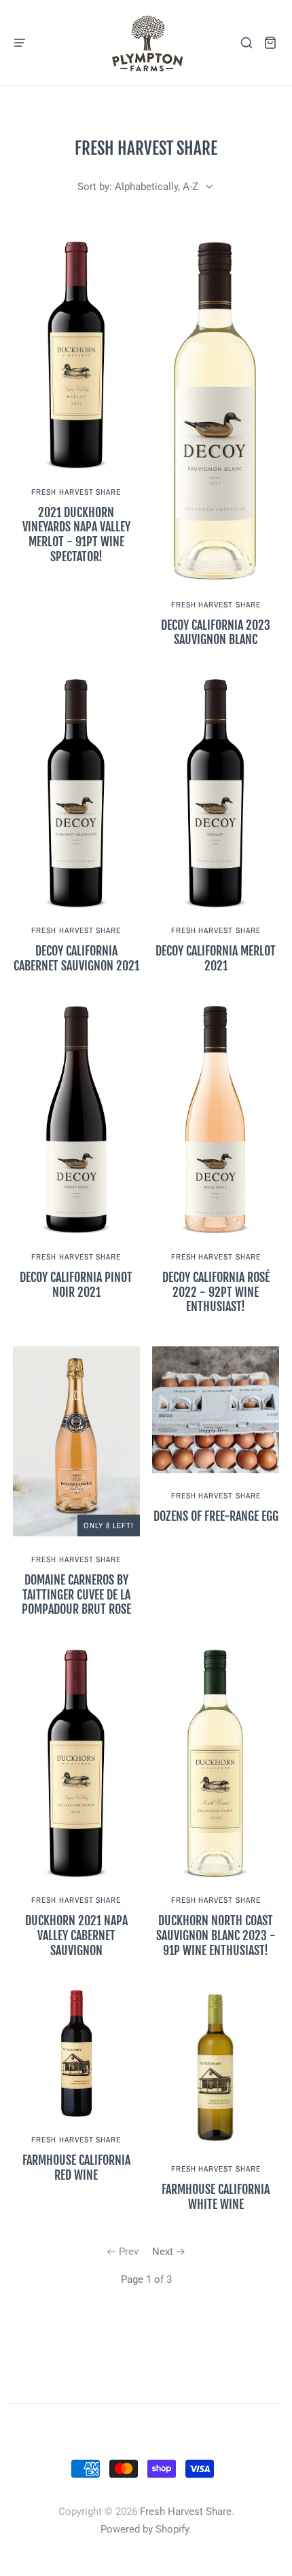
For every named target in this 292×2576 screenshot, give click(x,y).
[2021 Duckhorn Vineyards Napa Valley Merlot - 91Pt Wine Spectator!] (76, 355)
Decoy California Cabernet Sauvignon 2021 (76, 958)
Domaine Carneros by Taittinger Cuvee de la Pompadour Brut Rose (76, 1594)
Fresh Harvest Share (76, 492)
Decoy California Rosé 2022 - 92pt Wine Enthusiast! (216, 1292)
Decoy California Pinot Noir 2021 (76, 1285)
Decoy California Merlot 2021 (216, 958)
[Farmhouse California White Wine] (215, 2068)
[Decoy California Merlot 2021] (215, 793)
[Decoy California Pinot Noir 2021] (76, 1120)
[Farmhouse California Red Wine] (76, 2053)
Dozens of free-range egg (215, 1516)
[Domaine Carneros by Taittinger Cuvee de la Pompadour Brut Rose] (76, 1441)
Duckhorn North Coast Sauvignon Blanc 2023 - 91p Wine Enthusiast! (216, 1935)
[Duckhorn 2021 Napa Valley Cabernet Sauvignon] (76, 1763)
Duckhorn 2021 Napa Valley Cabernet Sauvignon (76, 1935)
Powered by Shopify (145, 2529)
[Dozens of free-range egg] (215, 1409)
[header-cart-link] (270, 42)
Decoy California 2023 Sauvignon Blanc (215, 632)
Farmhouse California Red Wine (76, 2167)
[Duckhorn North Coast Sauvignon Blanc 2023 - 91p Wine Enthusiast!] (215, 1763)
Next (162, 2252)
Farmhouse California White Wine (216, 2197)
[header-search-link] (247, 42)
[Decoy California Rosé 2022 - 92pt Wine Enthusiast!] (215, 1120)
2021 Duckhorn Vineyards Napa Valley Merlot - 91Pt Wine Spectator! (76, 534)
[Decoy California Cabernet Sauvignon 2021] (76, 793)
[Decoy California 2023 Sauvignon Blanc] (215, 411)
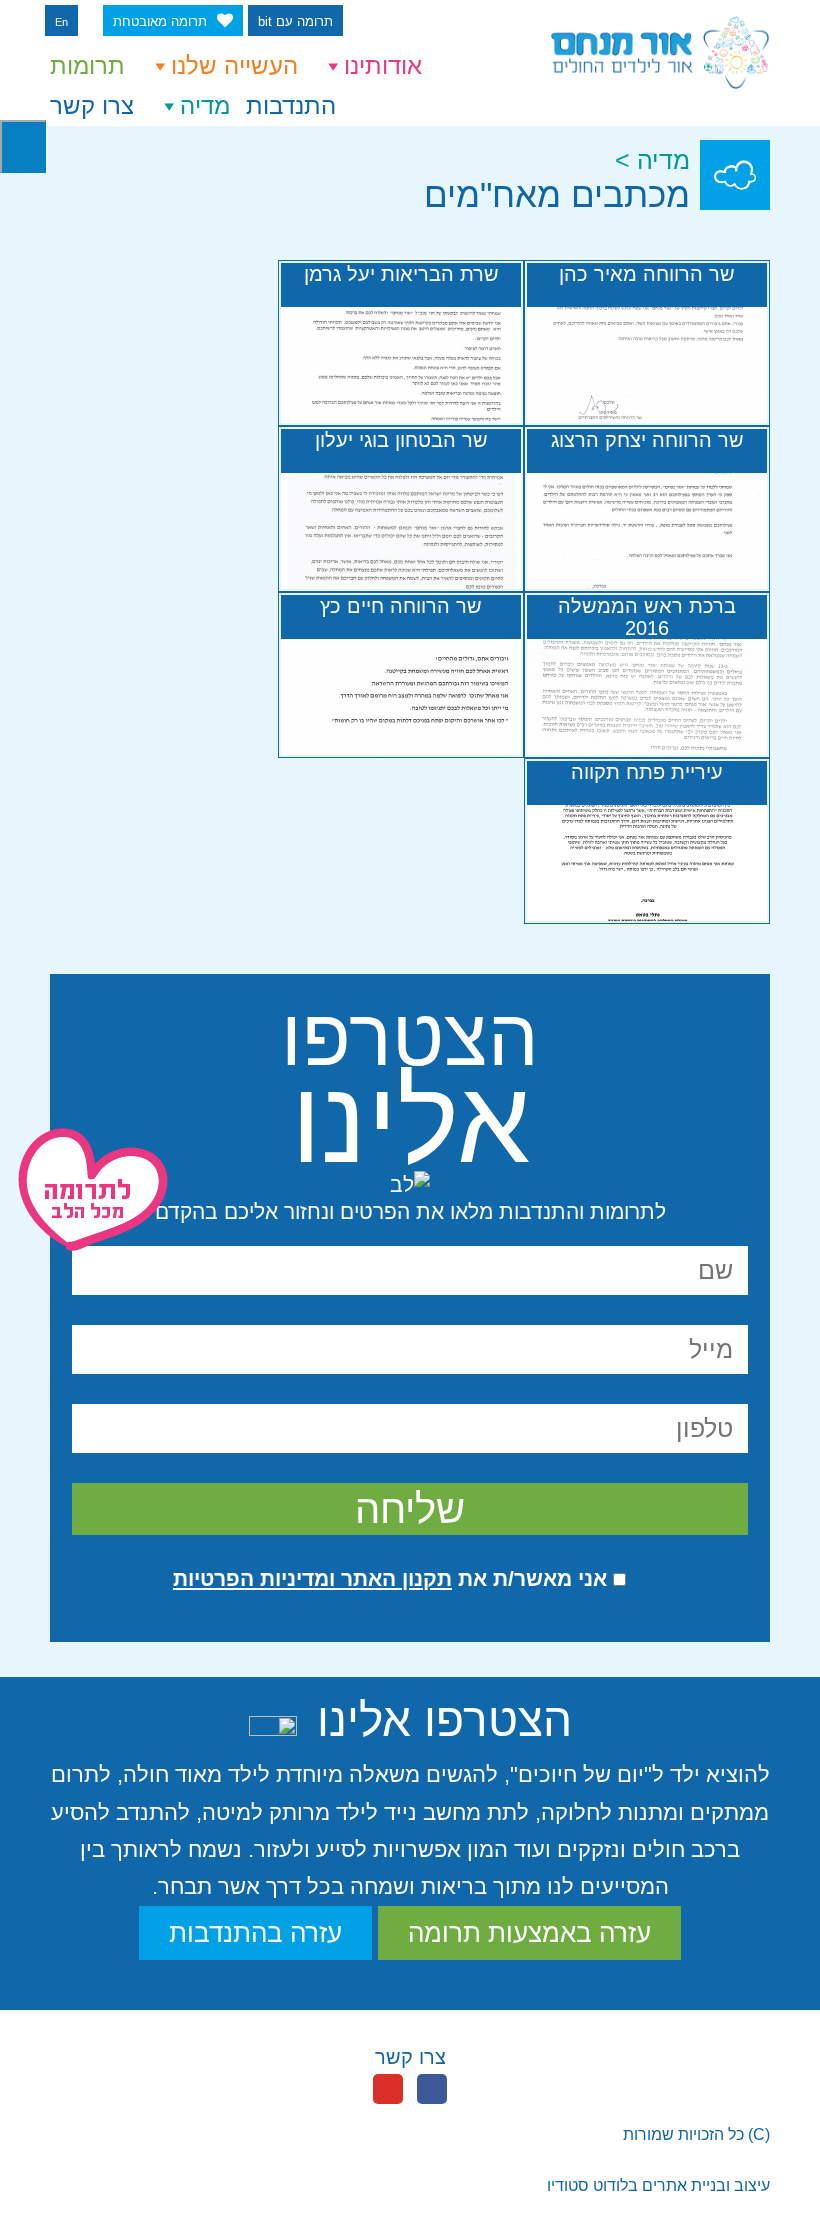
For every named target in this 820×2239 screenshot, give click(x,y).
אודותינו (383, 65)
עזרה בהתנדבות (255, 1933)
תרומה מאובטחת (160, 21)
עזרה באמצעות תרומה (529, 1933)
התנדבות (291, 105)
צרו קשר (92, 105)
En (61, 22)
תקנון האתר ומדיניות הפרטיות (312, 1578)
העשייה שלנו (234, 65)
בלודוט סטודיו (592, 2185)
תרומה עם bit (295, 21)
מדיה (205, 105)
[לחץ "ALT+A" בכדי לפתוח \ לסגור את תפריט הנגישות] (23, 146)
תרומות (87, 65)
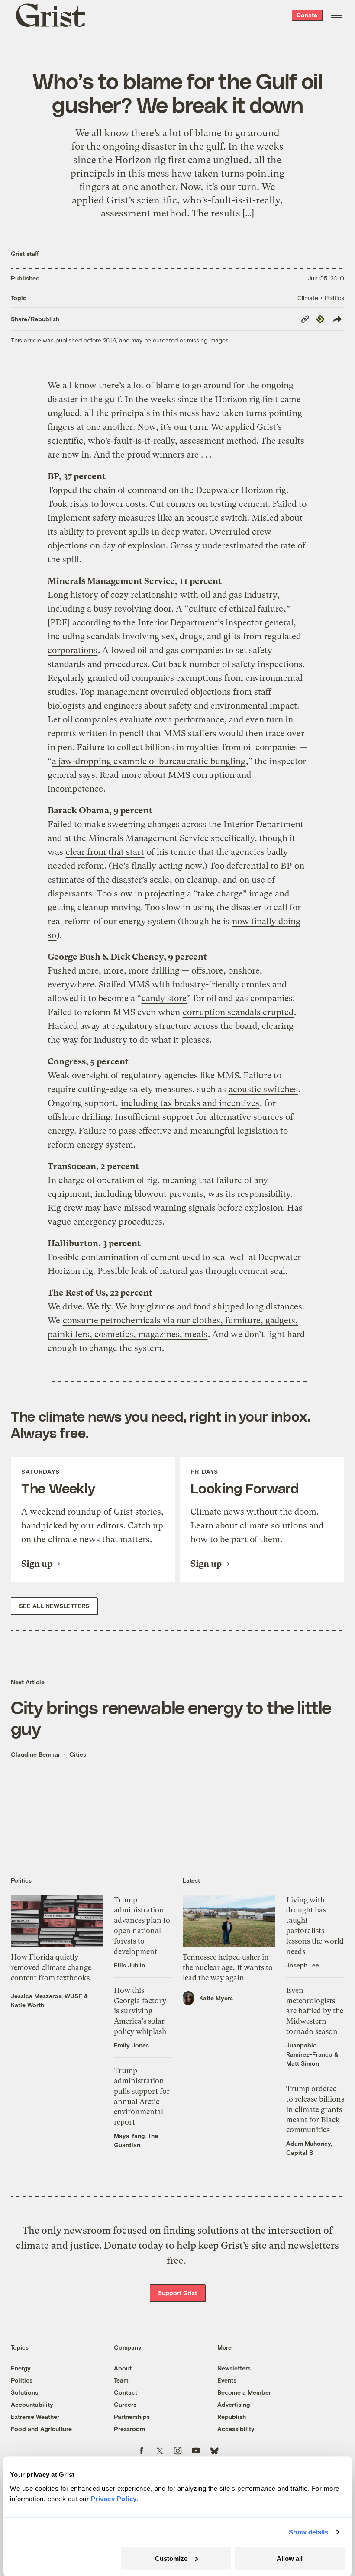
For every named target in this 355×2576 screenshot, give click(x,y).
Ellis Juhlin (129, 1965)
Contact (125, 2392)
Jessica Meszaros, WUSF (46, 1995)
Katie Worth (27, 2005)
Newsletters (234, 2368)
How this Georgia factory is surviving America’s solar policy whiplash (140, 2011)
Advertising (233, 2404)
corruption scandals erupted (238, 1012)
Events (226, 2380)
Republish (231, 2416)
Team (121, 2380)
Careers (125, 2404)
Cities (77, 1754)
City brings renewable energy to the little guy (171, 1717)
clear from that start (105, 852)
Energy (21, 2368)
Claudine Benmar (35, 1754)
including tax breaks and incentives (190, 1103)
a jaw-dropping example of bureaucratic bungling (148, 761)
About (123, 2368)
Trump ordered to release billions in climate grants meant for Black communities (315, 2109)
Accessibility (236, 2428)
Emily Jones (131, 2045)
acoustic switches (263, 1089)
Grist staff (25, 253)
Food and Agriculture (41, 2428)
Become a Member (244, 2392)
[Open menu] (336, 15)
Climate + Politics (320, 297)
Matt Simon (302, 2063)
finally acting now (167, 866)
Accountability (32, 2404)
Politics (21, 2380)
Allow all (290, 2558)
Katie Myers (216, 1998)
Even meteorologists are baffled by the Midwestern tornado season (314, 2011)
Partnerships (132, 2416)
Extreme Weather (35, 2416)
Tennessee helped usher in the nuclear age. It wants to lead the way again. (228, 1967)
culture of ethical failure (236, 609)
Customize (171, 2558)
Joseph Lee (302, 1965)
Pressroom (129, 2428)
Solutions (24, 2392)
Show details (308, 2532)
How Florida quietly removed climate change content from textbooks (51, 1967)
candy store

============================================================

If a line in the records contains the word "Carneros", copy it.

> **Answer space**:
Domaine Carneros by Taittinger Cuvee de la Pompadour Brut Rose (76, 1594)
[Domaine Carneros by Taittinger Cuvee de la Pompadour Brut Rose] (76, 1441)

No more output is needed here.